Марина подошла к невысокой калитке из черных прутьев, интересно завитых и сплетенных между собой, и положила на ладонь на почтовый ящичек, в который однажды и подкинули письмо с просьбой оставить месячное дитя у себя, а мать не искать.

— Ковалевы… — прочла она на английском, а затем посмотрела себе под ноги. Туда, куда однажды и положили Мирославу.

Теперь Марина смотрела на это место по-новому. Три года своего детства она провела в этих стенах, и тогда видела их совсем иными. Она видела лишь роскошь, какая не была доступна ей и ее матери — они часто скитались на улице и просили подаяния. Она видела длинный обеденный стол из красного дерева, за которым собиралась семья — мать, отец, дочь, нянечка и их служанка Марта. Марина никогда не знала своего отца — он пропал без вести, когда ее мать была только беременна. Впрочем, Марина вообще сомневалась, что ее мать говорила правду. Если Анна так любила своего мужа и всем сердцем желала его снова найти, то почему так боялась собственную дочь от любимого мужчины и сторонилась ее?

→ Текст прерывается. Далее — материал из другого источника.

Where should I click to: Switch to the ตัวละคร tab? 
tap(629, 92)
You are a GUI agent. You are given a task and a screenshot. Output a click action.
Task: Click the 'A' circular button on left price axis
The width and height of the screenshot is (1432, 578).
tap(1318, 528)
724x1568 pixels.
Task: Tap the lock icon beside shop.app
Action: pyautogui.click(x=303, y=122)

Да и какая разница теперь? Мать ее мертва, а Ковалевы — больше не те, кем казались ей. Как и сама Мирослава. Та правда, которую мать Марины не соизволила забрать с собой в могилу, отравляла теперь воздух, которым дышала сама Марина, куда бы она ни пошла.

И теперь, когда Марина смотрела на этот особняк — все, что она видела, было настоящим Домом Ужаса. Вот, откуда все началось. С того дня, когда ее мать устроилась на работу к Ковалевым.